▶ _課題_: 下の一覧のうち、「837x782 pixels.」を含む行から一覧の最後の行までを、両端の行も含めて一字一句変えずに返してください。

□ □ □ □ □ □ □

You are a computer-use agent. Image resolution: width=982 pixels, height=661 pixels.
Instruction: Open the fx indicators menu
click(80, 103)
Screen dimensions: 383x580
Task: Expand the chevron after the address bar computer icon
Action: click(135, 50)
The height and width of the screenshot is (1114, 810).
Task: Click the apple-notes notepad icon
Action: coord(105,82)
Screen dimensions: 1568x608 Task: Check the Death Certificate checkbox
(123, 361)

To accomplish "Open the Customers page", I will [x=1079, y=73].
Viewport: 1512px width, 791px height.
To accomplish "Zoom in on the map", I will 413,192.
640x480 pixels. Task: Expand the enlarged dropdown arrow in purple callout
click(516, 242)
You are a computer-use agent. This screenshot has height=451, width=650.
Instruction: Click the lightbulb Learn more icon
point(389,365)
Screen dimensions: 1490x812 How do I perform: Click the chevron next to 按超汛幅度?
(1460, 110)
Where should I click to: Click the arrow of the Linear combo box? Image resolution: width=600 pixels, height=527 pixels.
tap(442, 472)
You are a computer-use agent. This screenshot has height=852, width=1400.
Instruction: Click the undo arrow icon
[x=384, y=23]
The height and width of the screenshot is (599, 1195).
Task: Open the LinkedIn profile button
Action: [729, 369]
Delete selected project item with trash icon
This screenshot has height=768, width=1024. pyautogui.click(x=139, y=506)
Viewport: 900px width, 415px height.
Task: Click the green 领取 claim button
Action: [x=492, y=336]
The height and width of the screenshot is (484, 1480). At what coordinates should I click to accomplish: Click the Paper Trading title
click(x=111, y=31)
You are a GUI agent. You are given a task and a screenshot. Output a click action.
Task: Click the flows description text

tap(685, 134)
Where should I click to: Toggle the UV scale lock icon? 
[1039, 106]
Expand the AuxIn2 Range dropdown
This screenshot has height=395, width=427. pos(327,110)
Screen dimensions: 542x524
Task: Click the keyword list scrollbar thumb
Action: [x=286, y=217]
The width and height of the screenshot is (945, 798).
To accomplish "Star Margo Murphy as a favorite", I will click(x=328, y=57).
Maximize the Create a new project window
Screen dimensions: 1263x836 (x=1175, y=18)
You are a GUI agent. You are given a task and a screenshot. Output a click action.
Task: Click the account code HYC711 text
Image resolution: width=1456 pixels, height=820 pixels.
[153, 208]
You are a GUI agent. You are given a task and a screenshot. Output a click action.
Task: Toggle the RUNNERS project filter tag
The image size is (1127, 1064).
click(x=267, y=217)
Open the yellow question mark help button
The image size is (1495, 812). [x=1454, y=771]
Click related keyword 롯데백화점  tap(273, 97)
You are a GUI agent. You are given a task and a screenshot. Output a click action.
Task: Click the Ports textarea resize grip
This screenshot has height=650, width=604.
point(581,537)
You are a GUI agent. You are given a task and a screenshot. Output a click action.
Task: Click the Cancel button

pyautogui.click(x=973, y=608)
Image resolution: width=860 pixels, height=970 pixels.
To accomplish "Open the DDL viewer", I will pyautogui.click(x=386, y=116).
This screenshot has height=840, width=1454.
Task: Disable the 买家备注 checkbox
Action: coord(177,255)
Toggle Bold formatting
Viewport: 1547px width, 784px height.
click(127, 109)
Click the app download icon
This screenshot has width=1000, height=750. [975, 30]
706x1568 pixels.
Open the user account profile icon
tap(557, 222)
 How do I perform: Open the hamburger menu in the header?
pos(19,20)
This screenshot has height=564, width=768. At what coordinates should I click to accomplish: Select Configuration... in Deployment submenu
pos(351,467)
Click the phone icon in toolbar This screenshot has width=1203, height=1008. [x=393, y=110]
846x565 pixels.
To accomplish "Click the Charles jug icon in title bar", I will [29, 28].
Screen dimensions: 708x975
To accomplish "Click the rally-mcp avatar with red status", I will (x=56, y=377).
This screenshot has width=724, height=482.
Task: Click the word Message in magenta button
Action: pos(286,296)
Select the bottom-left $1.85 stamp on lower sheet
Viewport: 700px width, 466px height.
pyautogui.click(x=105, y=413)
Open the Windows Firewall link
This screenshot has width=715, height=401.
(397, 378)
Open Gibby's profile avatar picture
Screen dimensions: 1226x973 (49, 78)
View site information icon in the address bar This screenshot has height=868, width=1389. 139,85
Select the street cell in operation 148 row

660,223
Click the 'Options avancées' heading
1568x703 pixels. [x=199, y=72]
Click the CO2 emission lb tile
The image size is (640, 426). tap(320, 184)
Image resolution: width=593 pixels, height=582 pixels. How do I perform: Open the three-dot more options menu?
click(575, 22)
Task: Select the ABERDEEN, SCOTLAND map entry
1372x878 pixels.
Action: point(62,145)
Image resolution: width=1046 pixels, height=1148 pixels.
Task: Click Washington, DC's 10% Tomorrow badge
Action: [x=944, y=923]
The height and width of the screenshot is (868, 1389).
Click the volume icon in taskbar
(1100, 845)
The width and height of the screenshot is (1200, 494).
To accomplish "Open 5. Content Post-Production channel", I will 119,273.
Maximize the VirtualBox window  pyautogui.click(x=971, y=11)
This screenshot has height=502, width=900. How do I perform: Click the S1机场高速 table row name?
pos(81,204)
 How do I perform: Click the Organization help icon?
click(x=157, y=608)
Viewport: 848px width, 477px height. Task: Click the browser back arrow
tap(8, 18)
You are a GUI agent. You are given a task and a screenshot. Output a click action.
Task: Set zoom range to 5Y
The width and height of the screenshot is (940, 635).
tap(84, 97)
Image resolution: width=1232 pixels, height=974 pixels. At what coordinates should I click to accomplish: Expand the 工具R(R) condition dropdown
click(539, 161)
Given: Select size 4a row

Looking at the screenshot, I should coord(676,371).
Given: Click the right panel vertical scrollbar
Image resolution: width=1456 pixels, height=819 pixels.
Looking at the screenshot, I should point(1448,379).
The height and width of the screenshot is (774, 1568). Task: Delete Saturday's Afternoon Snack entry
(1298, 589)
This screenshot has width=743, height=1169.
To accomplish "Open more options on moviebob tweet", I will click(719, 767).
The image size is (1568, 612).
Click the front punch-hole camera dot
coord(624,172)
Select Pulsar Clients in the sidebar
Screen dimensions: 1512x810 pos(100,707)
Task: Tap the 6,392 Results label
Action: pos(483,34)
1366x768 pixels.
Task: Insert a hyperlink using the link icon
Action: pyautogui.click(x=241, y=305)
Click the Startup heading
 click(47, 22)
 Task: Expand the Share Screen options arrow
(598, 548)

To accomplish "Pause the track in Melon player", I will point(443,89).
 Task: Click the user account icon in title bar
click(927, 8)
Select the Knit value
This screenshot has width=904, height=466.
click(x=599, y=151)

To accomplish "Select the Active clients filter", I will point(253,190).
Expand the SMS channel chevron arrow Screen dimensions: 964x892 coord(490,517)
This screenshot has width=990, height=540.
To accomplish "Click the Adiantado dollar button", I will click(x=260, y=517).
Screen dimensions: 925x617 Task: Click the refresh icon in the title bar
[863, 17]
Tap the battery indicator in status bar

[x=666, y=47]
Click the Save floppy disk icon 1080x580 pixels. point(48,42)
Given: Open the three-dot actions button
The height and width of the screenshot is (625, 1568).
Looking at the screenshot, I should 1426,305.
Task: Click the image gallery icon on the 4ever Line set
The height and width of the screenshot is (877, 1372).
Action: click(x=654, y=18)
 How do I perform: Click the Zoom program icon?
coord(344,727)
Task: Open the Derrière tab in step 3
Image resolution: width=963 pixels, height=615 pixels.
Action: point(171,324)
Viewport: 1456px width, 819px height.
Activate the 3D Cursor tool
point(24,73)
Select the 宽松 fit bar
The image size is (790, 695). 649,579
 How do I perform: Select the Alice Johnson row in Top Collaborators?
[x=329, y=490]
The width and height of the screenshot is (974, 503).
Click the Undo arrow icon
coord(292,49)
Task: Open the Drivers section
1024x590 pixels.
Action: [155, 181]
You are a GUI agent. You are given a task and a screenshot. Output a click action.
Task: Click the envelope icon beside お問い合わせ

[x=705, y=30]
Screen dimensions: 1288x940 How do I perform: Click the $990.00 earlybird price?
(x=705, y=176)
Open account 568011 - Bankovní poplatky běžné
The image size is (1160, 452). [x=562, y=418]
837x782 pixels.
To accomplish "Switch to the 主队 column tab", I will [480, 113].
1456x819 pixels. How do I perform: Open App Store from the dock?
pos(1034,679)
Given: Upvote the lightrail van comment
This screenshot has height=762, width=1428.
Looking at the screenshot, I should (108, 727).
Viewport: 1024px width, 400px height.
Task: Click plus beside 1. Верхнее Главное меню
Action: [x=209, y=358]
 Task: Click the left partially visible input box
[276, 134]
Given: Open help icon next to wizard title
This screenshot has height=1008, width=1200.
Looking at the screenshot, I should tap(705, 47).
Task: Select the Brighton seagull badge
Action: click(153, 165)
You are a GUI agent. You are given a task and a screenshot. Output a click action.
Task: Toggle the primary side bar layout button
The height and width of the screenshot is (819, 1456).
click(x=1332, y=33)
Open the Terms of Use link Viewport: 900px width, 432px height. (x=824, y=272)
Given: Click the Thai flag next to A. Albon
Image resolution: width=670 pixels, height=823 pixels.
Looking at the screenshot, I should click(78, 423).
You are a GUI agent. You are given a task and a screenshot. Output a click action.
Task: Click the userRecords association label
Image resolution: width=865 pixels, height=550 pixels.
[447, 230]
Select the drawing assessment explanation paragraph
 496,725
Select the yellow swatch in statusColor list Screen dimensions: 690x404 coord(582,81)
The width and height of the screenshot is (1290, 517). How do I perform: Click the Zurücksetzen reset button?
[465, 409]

□ □ □ □ □ □ □

▶ _回答_:
837x782 pixels.
To accomplish "Switch to the 主队 column tab", I will [480, 113].
1456x819 pixels. How do I perform: Open App Store from the dock?
pos(1034,679)
Given: Upvote the lightrail van comment
This screenshot has height=762, width=1428.
Looking at the screenshot, I should (108, 727).
Viewport: 1024px width, 400px height.
Task: Click plus beside 1. Верхнее Главное меню
Action: [x=209, y=358]
 Task: Click the left partially visible input box
[276, 134]
Given: Open help icon next to wizard title
This screenshot has height=1008, width=1200.
Looking at the screenshot, I should tap(705, 47).
Task: Select the Brighton seagull badge
Action: click(153, 165)
You are a GUI agent. You are given a task and a screenshot. Output a click action.
Task: Toggle the primary side bar layout button
The height and width of the screenshot is (819, 1456).
click(x=1332, y=33)
Open the Terms of Use link Viewport: 900px width, 432px height. (x=824, y=272)
Given: Click the Thai flag next to A. Albon
Image resolution: width=670 pixels, height=823 pixels.
Looking at the screenshot, I should click(78, 423).
You are a GUI agent. You are given a task and a screenshot. Output a click action.
Task: Click the userRecords association label
Image resolution: width=865 pixels, height=550 pixels.
[447, 230]
Select the drawing assessment explanation paragraph
 496,725
Select the yellow swatch in statusColor list Screen dimensions: 690x404 coord(582,81)
The width and height of the screenshot is (1290, 517). How do I perform: Click the Zurücksetzen reset button?
[465, 409]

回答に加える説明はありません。